Pictures must be left out. Retype exactly the lines from the one containing "At what coordinates" through the last line of the records below.
'''
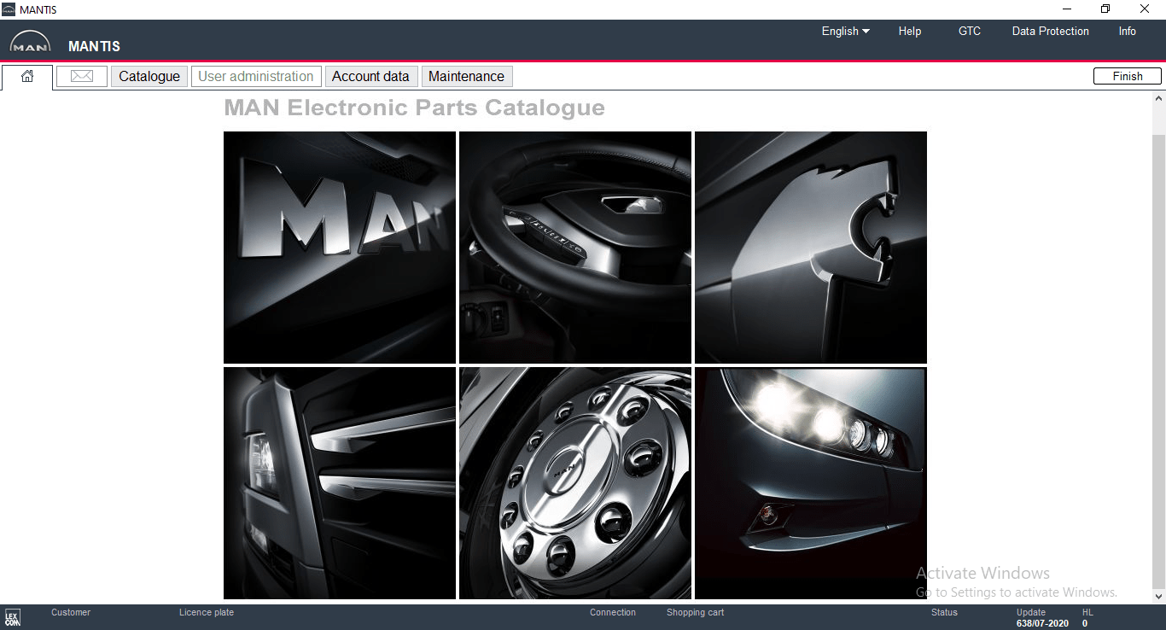Open the Catalogue tab
This screenshot has height=630, width=1166.
click(149, 76)
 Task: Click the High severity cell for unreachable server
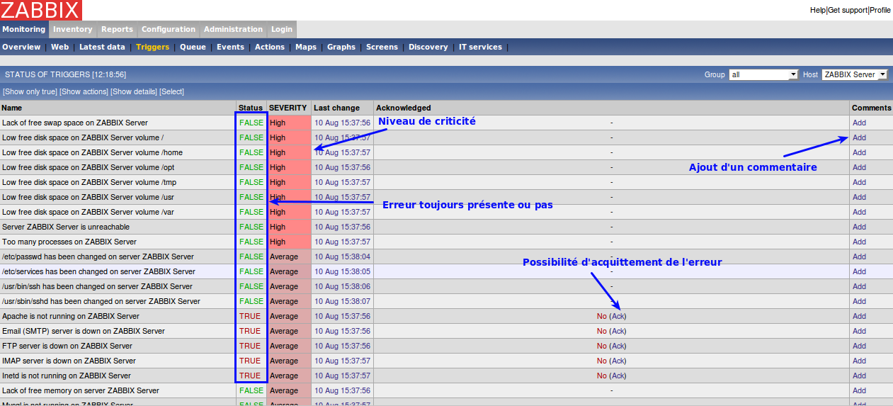(x=278, y=227)
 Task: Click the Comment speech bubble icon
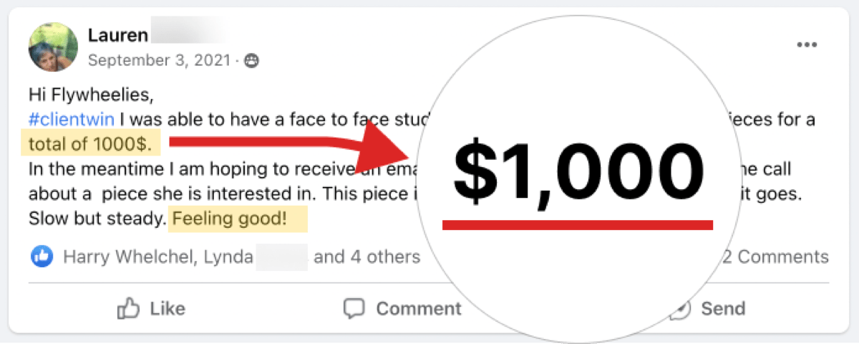click(354, 309)
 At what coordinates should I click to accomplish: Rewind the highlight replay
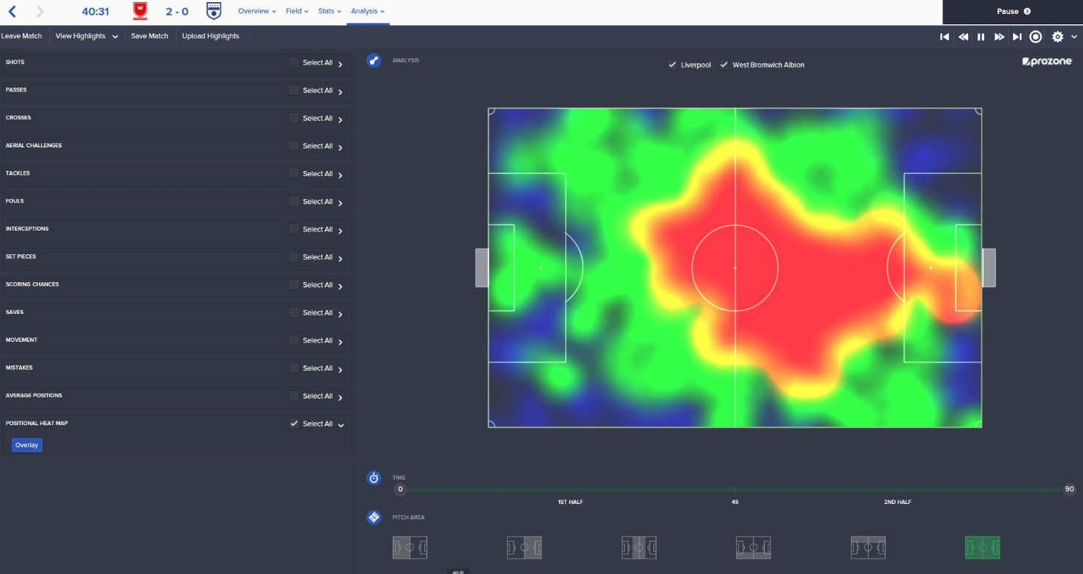coord(963,36)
'''
> **Exercise solution**:
 At what coordinates should I click to accomplish: Rewind the highlight replay
coord(963,36)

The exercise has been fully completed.